(Entries taken from a collection)
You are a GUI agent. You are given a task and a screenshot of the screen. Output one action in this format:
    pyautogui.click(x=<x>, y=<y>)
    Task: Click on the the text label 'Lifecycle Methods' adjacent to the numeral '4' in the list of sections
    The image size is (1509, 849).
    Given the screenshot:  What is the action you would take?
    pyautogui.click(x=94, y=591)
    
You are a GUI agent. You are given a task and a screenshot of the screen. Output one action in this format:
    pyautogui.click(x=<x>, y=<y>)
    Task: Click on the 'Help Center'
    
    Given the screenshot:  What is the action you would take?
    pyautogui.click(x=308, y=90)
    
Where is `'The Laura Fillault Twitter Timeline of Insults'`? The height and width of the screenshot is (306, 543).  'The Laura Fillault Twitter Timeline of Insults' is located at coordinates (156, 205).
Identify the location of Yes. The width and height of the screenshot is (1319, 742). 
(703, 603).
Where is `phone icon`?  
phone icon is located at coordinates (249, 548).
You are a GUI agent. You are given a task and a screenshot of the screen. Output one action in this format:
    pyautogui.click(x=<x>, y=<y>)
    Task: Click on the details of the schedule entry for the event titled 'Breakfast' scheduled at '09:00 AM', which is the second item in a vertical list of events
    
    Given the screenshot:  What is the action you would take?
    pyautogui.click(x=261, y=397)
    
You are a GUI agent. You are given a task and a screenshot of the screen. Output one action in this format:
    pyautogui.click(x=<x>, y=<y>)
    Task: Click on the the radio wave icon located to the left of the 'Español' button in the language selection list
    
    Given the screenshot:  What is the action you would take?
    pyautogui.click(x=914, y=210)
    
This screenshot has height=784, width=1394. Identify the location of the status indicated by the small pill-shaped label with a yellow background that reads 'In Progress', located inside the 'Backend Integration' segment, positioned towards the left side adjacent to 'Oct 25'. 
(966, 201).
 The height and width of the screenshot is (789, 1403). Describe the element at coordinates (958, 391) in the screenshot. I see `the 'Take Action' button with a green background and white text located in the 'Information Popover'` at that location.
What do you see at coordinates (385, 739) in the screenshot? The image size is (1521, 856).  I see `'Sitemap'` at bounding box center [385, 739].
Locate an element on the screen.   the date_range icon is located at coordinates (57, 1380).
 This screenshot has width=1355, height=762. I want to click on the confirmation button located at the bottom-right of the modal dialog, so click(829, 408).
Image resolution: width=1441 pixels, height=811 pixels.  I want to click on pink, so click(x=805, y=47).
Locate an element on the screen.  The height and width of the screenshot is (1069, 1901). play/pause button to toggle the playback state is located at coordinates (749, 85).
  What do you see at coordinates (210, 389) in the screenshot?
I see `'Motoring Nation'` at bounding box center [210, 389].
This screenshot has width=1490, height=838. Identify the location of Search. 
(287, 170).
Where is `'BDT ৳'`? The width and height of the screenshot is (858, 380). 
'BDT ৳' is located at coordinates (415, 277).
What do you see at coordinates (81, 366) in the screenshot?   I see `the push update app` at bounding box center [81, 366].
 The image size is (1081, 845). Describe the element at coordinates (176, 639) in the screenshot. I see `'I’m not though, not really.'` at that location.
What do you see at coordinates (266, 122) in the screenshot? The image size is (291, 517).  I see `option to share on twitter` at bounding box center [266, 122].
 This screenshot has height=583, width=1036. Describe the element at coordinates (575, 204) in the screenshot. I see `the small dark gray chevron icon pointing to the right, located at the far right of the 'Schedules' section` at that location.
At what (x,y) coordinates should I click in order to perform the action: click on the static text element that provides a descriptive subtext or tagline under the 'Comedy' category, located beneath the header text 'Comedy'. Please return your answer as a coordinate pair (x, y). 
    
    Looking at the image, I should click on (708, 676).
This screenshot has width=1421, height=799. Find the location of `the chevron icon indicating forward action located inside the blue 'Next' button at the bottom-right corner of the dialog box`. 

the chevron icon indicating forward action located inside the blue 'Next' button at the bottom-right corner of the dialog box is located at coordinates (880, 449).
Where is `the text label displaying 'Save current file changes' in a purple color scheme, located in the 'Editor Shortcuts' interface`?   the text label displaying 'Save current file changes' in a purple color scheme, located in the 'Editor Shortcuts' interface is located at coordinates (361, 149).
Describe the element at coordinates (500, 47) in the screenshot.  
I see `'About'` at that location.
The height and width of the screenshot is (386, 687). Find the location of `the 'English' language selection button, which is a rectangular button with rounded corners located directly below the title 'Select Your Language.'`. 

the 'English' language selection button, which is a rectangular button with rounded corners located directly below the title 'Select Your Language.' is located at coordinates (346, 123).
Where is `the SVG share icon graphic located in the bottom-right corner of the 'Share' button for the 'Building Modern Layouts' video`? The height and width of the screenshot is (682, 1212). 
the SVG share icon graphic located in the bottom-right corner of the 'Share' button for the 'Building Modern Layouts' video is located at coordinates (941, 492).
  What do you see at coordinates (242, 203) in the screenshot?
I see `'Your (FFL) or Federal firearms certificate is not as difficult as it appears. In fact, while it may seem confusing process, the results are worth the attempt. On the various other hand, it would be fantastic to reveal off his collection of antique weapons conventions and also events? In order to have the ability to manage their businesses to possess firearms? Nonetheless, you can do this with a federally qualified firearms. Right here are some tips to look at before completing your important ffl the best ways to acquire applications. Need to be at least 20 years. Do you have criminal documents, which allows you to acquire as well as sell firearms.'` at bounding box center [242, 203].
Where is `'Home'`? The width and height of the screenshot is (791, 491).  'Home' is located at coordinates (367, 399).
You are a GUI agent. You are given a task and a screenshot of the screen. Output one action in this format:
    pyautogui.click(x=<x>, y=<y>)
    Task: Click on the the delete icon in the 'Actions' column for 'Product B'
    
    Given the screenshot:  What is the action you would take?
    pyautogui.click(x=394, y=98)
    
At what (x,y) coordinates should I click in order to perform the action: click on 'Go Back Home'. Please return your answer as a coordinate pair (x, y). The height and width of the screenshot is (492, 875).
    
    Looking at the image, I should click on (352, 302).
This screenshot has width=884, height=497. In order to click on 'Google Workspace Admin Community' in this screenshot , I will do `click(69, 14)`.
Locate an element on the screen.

■ STATED TASK
Rewrite the material above with every "GUI agent" switched to "screen assistant", leaving all other wording unchanged.

■ EXERCISE RESPONSE
You are a screen assistant. You are given a task and a screenshot of the screen. Output one action in this format:
    pyautogui.click(x=<x>, y=<y>)
    Task: Click on the the text label 'Lifecycle Methods' adjacent to the numeral '4' in the list of sections
    The image size is (1509, 849).
    Given the screenshot:  What is the action you would take?
    pyautogui.click(x=94, y=591)
    
You are a screen assistant. You are given a task and a screenshot of the screen. Output one action in this format:
    pyautogui.click(x=<x>, y=<y>)
    Task: Click on the 'Help Center'
    
    Given the screenshot:  What is the action you would take?
    pyautogui.click(x=308, y=90)
    
Where is `'The Laura Fillault Twitter Timeline of Insults'`? The height and width of the screenshot is (306, 543).  'The Laura Fillault Twitter Timeline of Insults' is located at coordinates (156, 205).
Identify the location of Yes. The width and height of the screenshot is (1319, 742). 
(703, 603).
Where is `phone icon`?  
phone icon is located at coordinates (249, 548).
You are a screen assistant. You are given a task and a screenshot of the screen. Output one action in this format:
    pyautogui.click(x=<x>, y=<y>)
    Task: Click on the details of the schedule entry for the event titled 'Breakfast' scheduled at '09:00 AM', which is the second item in a vertical list of events
    
    Given the screenshot:  What is the action you would take?
    pyautogui.click(x=261, y=397)
    
You are a screen assistant. You are given a task and a screenshot of the screen. Output one action in this format:
    pyautogui.click(x=<x>, y=<y>)
    Task: Click on the the radio wave icon located to the left of the 'Español' button in the language selection list
    
    Given the screenshot:  What is the action you would take?
    pyautogui.click(x=914, y=210)
    
This screenshot has height=784, width=1394. Identify the location of the status indicated by the small pill-shaped label with a yellow background that reads 'In Progress', located inside the 'Backend Integration' segment, positioned towards the left side adjacent to 'Oct 25'. 
(966, 201).
 The height and width of the screenshot is (789, 1403). Describe the element at coordinates (958, 391) in the screenshot. I see `the 'Take Action' button with a green background and white text located in the 'Information Popover'` at that location.
What do you see at coordinates (385, 739) in the screenshot? The image size is (1521, 856).  I see `'Sitemap'` at bounding box center [385, 739].
Locate an element on the screen.   the date_range icon is located at coordinates (57, 1380).
 This screenshot has width=1355, height=762. I want to click on the confirmation button located at the bottom-right of the modal dialog, so click(829, 408).
Image resolution: width=1441 pixels, height=811 pixels.  I want to click on pink, so click(x=805, y=47).
Locate an element on the screen.  The height and width of the screenshot is (1069, 1901). play/pause button to toggle the playback state is located at coordinates (749, 85).
  What do you see at coordinates (210, 389) in the screenshot?
I see `'Motoring Nation'` at bounding box center [210, 389].
This screenshot has width=1490, height=838. Identify the location of Search. 
(287, 170).
Where is `'BDT ৳'`? The width and height of the screenshot is (858, 380). 
'BDT ৳' is located at coordinates (415, 277).
What do you see at coordinates (81, 366) in the screenshot?   I see `the push update app` at bounding box center [81, 366].
 The image size is (1081, 845). Describe the element at coordinates (176, 639) in the screenshot. I see `'I’m not though, not really.'` at that location.
What do you see at coordinates (266, 122) in the screenshot? The image size is (291, 517).  I see `option to share on twitter` at bounding box center [266, 122].
 This screenshot has height=583, width=1036. Describe the element at coordinates (575, 204) in the screenshot. I see `the small dark gray chevron icon pointing to the right, located at the far right of the 'Schedules' section` at that location.
At what (x,y) coordinates should I click in order to perform the action: click on the static text element that provides a descriptive subtext or tagline under the 'Comedy' category, located beneath the header text 'Comedy'. Please return your answer as a coordinate pair (x, y). 
    
    Looking at the image, I should click on (708, 676).
This screenshot has width=1421, height=799. Find the location of `the chevron icon indicating forward action located inside the blue 'Next' button at the bottom-right corner of the dialog box`. 

the chevron icon indicating forward action located inside the blue 'Next' button at the bottom-right corner of the dialog box is located at coordinates (880, 449).
Where is `the text label displaying 'Save current file changes' in a purple color scheme, located in the 'Editor Shortcuts' interface`?   the text label displaying 'Save current file changes' in a purple color scheme, located in the 'Editor Shortcuts' interface is located at coordinates (361, 149).
Describe the element at coordinates (500, 47) in the screenshot.  
I see `'About'` at that location.
The height and width of the screenshot is (386, 687). Find the location of `the 'English' language selection button, which is a rectangular button with rounded corners located directly below the title 'Select Your Language.'`. 

the 'English' language selection button, which is a rectangular button with rounded corners located directly below the title 'Select Your Language.' is located at coordinates (346, 123).
Where is `the SVG share icon graphic located in the bottom-right corner of the 'Share' button for the 'Building Modern Layouts' video`? The height and width of the screenshot is (682, 1212). 
the SVG share icon graphic located in the bottom-right corner of the 'Share' button for the 'Building Modern Layouts' video is located at coordinates (941, 492).
  What do you see at coordinates (242, 203) in the screenshot?
I see `'Your (FFL) or Federal firearms certificate is not as difficult as it appears. In fact, while it may seem confusing process, the results are worth the attempt. On the various other hand, it would be fantastic to reveal off his collection of antique weapons conventions and also events? In order to have the ability to manage their businesses to possess firearms? Nonetheless, you can do this with a federally qualified firearms. Right here are some tips to look at before completing your important ffl the best ways to acquire applications. Need to be at least 20 years. Do you have criminal documents, which allows you to acquire as well as sell firearms.'` at bounding box center [242, 203].
Where is `'Home'`? The width and height of the screenshot is (791, 491).  'Home' is located at coordinates (367, 399).
You are a screen assistant. You are given a task and a screenshot of the screen. Output one action in this format:
    pyautogui.click(x=<x>, y=<y>)
    Task: Click on the the delete icon in the 'Actions' column for 'Product B'
    
    Given the screenshot:  What is the action you would take?
    pyautogui.click(x=394, y=98)
    
At what (x,y) coordinates should I click in order to perform the action: click on 'Go Back Home'. Please return your answer as a coordinate pair (x, y). The height and width of the screenshot is (492, 875).
    
    Looking at the image, I should click on (352, 302).
This screenshot has width=884, height=497. In order to click on 'Google Workspace Admin Community' in this screenshot , I will do `click(69, 14)`.
Locate an element on the screen.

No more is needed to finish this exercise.